_Reading text:_
=== Section Start ===

Biased vs. Unbiased Estimation

The biased formula for the sample variance \(S^2\) is given by:

\[ S^2_{\text{biased}} = \frac{1}{n} \sum_{i=1}^{n} (X_i - \overline{X})^2 \]

This is an underestimation of the true population variance \(\sigma^2\) because it does not account for the degrees of freedom in estimation. Instead, the unbiased estimator is:

\[ S^2_{\text{unbiased}} = \frac{1}{n-1} \sum_{i=1}^{n} (X_i - \overline{X})^2. \]

To see why the biased version underestimates the true variance, recall the expectation:

\[ \mathbb{E}[S^2_{\text{biased}}] = \left( 1 - \frac{1}{n} \right) \sigma^2 < \sigma^2. \]

Variance of Estimation

Variance in estimation quantifies how much an estimator's output fluctuates across different samples from the same population. For an estimator \(\hat{\theta}\) of a parameter \(\theta\), the variance is defined as:

\[ \text{Var}(\hat{\theta}) = E\left[(\hat{\theta} - E[\hat{\theta}])^2\right] \]

Where: - \(\hat{\theta}\) is the estimator of the parameter \(\theta\), - \(E[\hat{\theta}]\) is the expected value of the estimator.

=== Section End ===

_Available data:_
=== Section Start ===

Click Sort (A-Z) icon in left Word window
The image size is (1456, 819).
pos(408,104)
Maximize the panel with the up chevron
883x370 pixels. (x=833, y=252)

=== Section End ===

_What you will do:_
1 - In the text on estimation, rewrite the passage starting with "Variance in estimation" and going on through "of the estimator.", with "fluctuates" renamed to "varies".
2 - In the text on estimation, what fraction multiplies the sum of squared deviations in the unbiased estimator of the variance?
The records are separate material and are not connected to the text on estimation.

_Set of answers:_
1 -
Variance in estimation quantifies how much an estimator's output varies across different samples from the same population. For an estimator \(\hat{\theta}\) of a parameter \(\theta\), the variance is defined as:

\[ \text{Var}(\hat{\theta}) = E\left[(\hat{\theta} - E[\hat{\theta}])^2\right] \]

Where: - \(\hat{\theta}\) is the estimator of the parameter \(\theta\), - \(E[\hat{\theta}]\) is the expected value of the estimator.

2 - 1/(n−1)